⟨

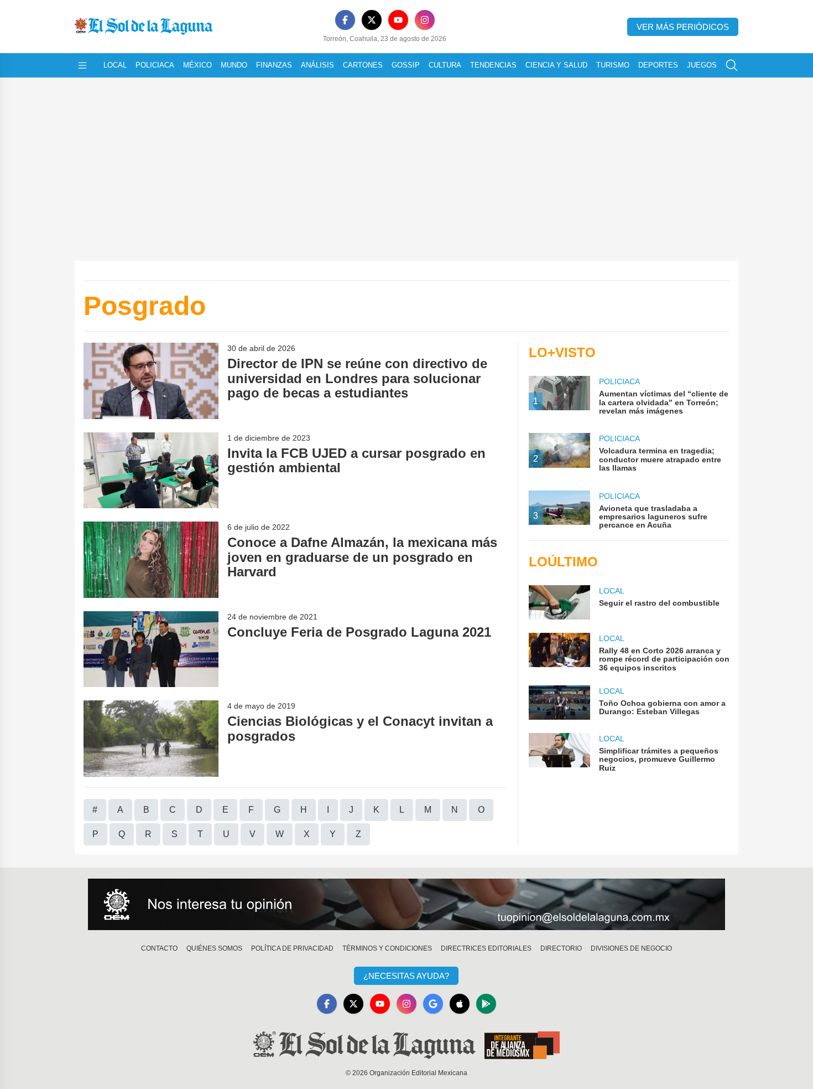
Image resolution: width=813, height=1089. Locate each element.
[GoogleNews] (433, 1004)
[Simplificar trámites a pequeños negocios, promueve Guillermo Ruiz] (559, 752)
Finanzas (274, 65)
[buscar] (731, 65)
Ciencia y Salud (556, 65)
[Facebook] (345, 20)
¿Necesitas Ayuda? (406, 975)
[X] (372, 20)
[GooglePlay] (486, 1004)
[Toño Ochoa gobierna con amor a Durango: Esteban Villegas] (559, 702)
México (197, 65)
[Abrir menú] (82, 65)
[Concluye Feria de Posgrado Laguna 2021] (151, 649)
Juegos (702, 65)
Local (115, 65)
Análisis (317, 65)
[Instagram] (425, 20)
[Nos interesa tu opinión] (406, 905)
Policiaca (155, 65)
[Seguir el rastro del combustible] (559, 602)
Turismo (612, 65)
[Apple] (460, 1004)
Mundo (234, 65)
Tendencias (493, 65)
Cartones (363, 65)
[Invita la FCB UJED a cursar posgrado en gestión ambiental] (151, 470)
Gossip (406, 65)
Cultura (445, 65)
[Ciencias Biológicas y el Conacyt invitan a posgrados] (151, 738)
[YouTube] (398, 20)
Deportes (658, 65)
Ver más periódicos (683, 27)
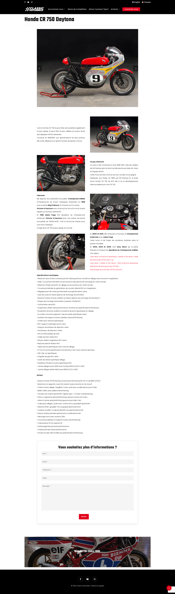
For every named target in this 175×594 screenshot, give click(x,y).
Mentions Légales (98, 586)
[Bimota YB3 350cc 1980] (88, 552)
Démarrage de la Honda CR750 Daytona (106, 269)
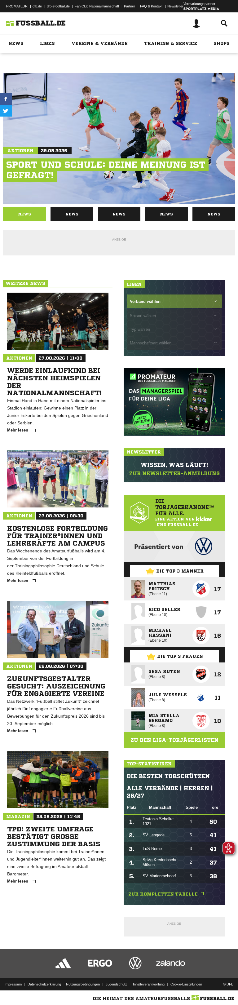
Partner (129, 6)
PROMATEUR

⟩

- WHAT IS EXPECTED -
Can you reproduce every line of the entries above verbatim, omitting the pictures?

- RESULT -
Image resolution: width=813, height=1089. Locate each element.
[GoogleNews] (433, 1004)
[Simplificar trámites a pequeños negocios, promueve Guillermo Ruiz] (559, 752)
Finanzas (274, 65)
[buscar] (731, 65)
Ciencia y Salud (556, 65)
[Facebook] (345, 20)
¿Necesitas Ayuda? (406, 975)
[X] (372, 20)
[GooglePlay] (486, 1004)
[Toño Ochoa gobierna con amor a Durango: Esteban Villegas] (559, 702)
México (197, 65)
[Abrir menú] (82, 65)
[Concluye Feria de Posgrado Laguna 2021] (151, 649)
Juegos (702, 65)
Local (115, 65)
Análisis (317, 65)
[Instagram] (425, 20)
[Nos interesa tu opinión] (406, 905)
Policiaca (155, 65)
[Seguir el rastro del combustible] (559, 602)
Turismo (612, 65)
[Apple] (460, 1004)
Mundo (234, 65)
Tendencias (493, 65)
Cartones (363, 65)
[Invita la FCB UJED a cursar posgrado en gestión ambiental] (151, 470)
Gossip (406, 65)
Cultura (445, 65)
[Ciencias Biológicas y el Conacyt invitan a posgrados] (151, 738)
[YouTube] (398, 20)
Deportes (658, 65)
Ver más periódicos (683, 27)
For every named target in this 175×594 screenshot, give click(x,y).
Mentions Légales (98, 586)
[Bimota YB3 350cc 1980] (88, 552)
Démarrage de la Honda CR750 Daytona (106, 269)
Partner (129, 6)
PROMATEUR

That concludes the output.